On our hikes, Naturalist guides Cecibel Guerrero and Yvonne Mortola split us into two groups, ensuring a great guide-to-guest ratio. Here on Genovesa, we found a sea lion observing one of the Galapagos Islands’ strangest invasive species, keeping the recommended 6-foot distance between them as he examines their bizarre behavior.
Never in my travels have I seen so many babies and juveniles of various species as we did in the Galapagos Islands. This young Magnificent Frigate looked like a huge fluffy cotton ball with a ginger-feathered head glued on top, like something Jim Henson might have dreamt up. He was just one of hundreds amazing creatures we found on our short hike.
This is a breeding pair of Swallow-tailed Gulls, an endemic Galapagos species that also happens to be the only fully nocturnal gull and seabird in the world.
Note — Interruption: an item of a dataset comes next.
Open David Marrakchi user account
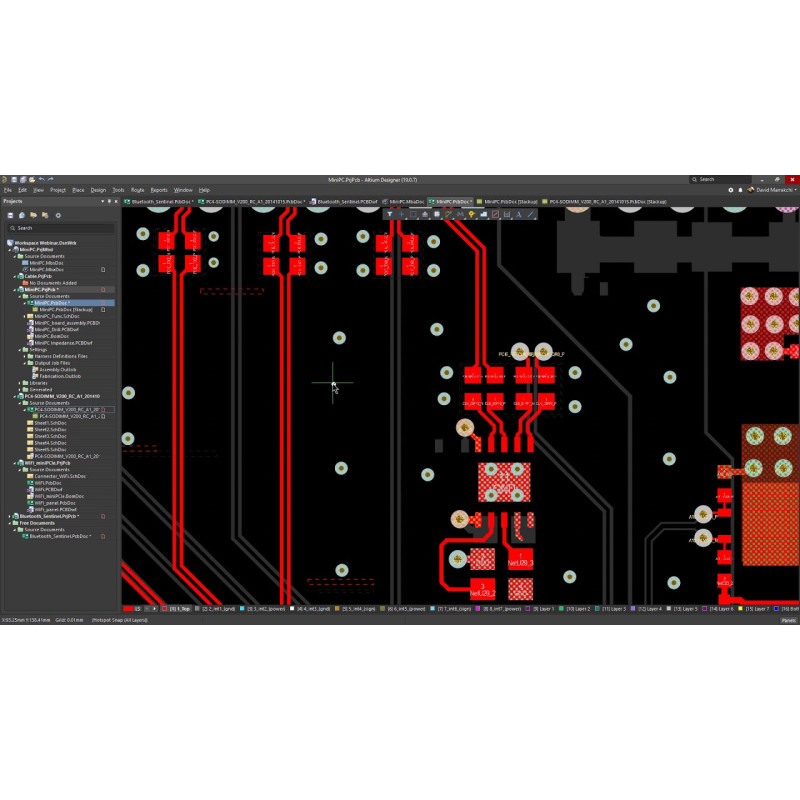 (773, 189)
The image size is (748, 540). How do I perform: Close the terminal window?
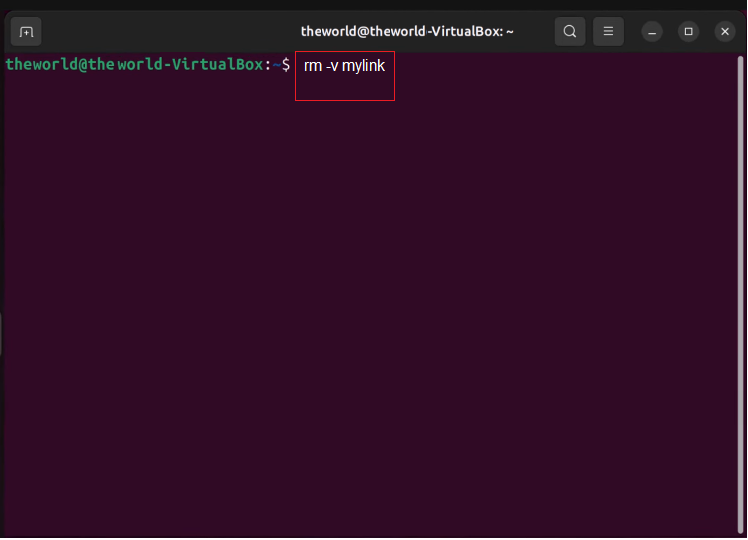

The pairs frequently stay together, breeding year after year. I was spellbound by their crazy red-ringed eyes and the tenderness of their courtship, as they groomed each other’s feathers on the beach, not far from where another gull was tending to her young.
One of the most amazing things about Galapagos wildlife, aside from its sheer diversity, was how little the animals seemed to be disturbed by our presence as long as we adhered to the 6-foot distance rule. This lovely sea lion on the Genovesa beach almost appeared as if she were posing for the photographers in our group while her friends napped contentedly all around her. But eventually, she gave in and settled down for a morning siesta.
I love boobies… and not just the human kind! Genovesa gave us our first opportunity to see the Red-Footed Booby up close, and the vivid reds, pinks and blues of its feet and bill quickly made the smallest of the booby species a favorite photographic subject. Despite the different colors of their plumage, this mismatched pair were thick as thieves.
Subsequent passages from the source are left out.